--- PROBLEM ---
Please print exactly the lines from the one containing "Given: Navigate to home via breadcrumb" through the last line of the records, and only those. Leave out any pictures.

+-------+

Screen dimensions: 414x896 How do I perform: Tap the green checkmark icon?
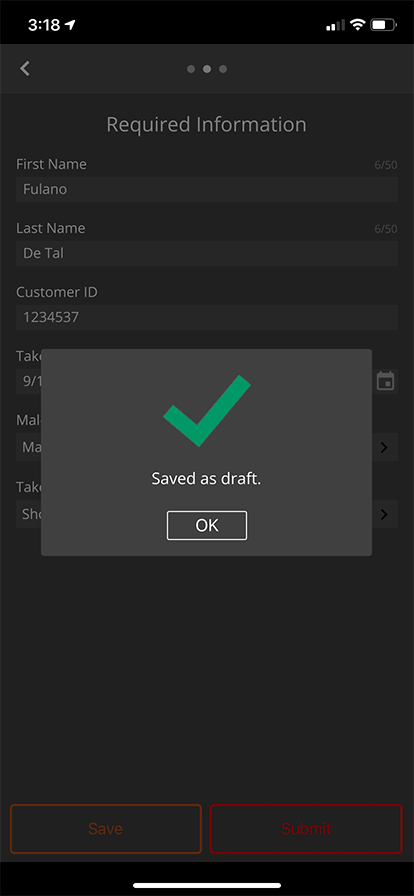click(x=207, y=411)
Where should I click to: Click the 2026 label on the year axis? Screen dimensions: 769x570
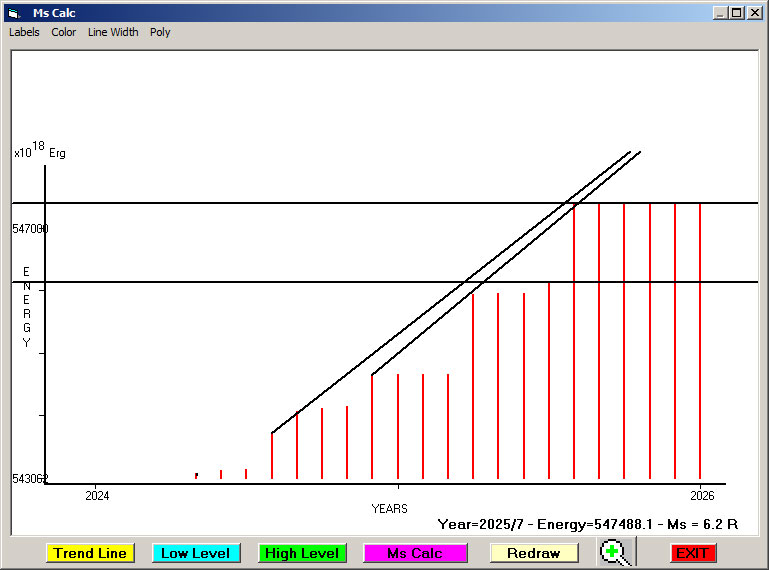click(x=702, y=496)
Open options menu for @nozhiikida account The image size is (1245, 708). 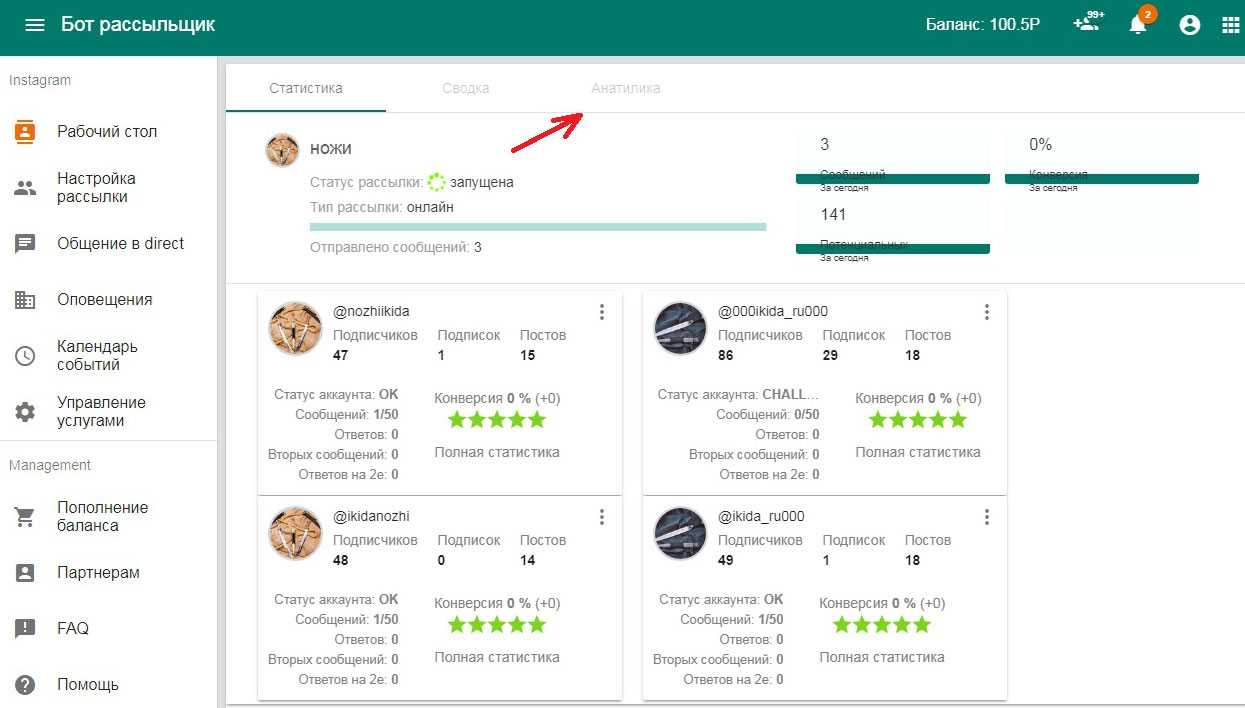[601, 312]
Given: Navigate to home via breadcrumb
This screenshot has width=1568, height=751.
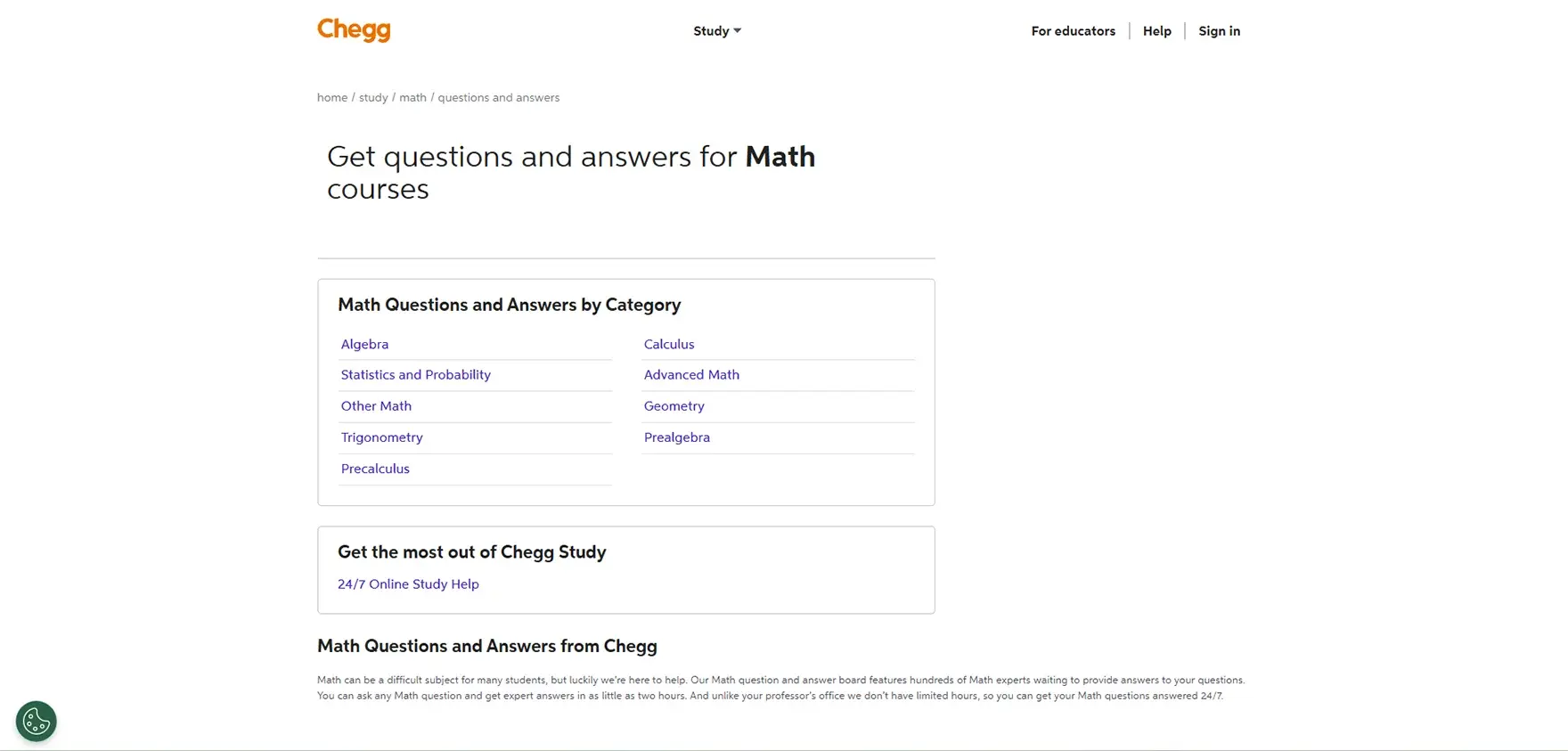Looking at the screenshot, I should tap(331, 97).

+-------+

--- ANSWER TO THIS PROBLEM ---
Given: Navigate to home via breadcrumb
This screenshot has width=1568, height=751.
Looking at the screenshot, I should tap(331, 97).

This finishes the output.